TI-BASIC is stored on calculators as a sequence of tokens, each of which is one or two bytes long. Each token has a string that it is translated to for display: the token consisting of the bytes 0xbb
,0x6d
is displayed as AsmComp
, for instance.
When programming TI-BASIC on a calculator, code is entered directly as tokens either through select keystrokes or by selecting tokens from menus. While pressing the 1 key enters a 1
token, pressing the key sequence VARS,7,1 enters the token Str1
. Each syntatic element of the language is unambiguously specified to the calculator as a sequence of keystrokes, even if the representation of a set of tokens as plain text could be interpreted in multiple ways: although the string “sin(” could be displayed by pressing either the sin( key or the sequence s,i,n,(, the program as stored on the calculator is unambiguous because it captures which sequence of keys was pressed (in the form of tokens).
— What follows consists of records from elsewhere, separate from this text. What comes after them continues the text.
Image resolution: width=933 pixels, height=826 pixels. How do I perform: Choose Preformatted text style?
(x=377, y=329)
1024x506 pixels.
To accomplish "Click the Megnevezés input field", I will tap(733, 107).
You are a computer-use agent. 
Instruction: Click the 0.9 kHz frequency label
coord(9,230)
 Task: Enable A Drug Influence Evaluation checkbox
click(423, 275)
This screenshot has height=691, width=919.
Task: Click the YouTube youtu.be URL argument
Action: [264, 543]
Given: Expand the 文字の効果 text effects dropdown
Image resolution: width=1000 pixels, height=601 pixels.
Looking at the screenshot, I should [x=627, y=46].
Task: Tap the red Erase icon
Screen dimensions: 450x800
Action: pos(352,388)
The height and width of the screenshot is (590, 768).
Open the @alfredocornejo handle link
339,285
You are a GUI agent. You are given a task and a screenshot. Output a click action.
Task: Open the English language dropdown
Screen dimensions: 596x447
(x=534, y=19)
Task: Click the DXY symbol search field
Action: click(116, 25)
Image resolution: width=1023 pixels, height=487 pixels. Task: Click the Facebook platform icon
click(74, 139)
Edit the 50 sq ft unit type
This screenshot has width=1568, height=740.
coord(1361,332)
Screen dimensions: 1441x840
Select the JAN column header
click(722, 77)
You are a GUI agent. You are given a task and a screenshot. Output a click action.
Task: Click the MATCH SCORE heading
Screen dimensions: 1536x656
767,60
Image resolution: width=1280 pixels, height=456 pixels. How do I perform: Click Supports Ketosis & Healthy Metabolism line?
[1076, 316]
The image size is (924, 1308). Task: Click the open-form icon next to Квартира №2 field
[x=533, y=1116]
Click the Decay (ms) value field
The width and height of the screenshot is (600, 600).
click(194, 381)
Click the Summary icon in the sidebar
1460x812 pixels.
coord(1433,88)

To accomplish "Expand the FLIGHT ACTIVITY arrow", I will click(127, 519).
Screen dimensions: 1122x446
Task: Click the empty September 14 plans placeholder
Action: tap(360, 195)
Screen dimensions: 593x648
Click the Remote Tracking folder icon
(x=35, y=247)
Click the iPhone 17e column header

In more recent history, people have written tools allowing programmers to write TI-BASIC programs on general-purpose computers and translate them to program files that can be executed by calculators: the major examples of these tools are TokenIDE and SourceCoder.1
These programming tools support both tokenizing: translating plain text (which is easy to write on most computers) into tokens and packaging those into program files that can be placed on calculators, as well as the reverse detokenization operation where a collection of tokens is converted back into text. Typically a program will be tokenized in order to run it, and detokenized if changes are to be made to it (provided a plain-text copy does not already exist). The programs or portions of programs that perform tokenization and detokenization are usually called the tokenizer and detokenizer.
The need for breaks
Sometimes a marker needs to be inserted in the plain-text source code that a person writes in order to indicate where a string that might be interpreted as a single token should instead be interpreted as multiple tokens. As discussed above, there is more than one way to write tokens that display as “sin(” for example: if a programmer is writing text on a computer rather than tokens on a calculator, how can a tool determine which sequence of tokens is desired?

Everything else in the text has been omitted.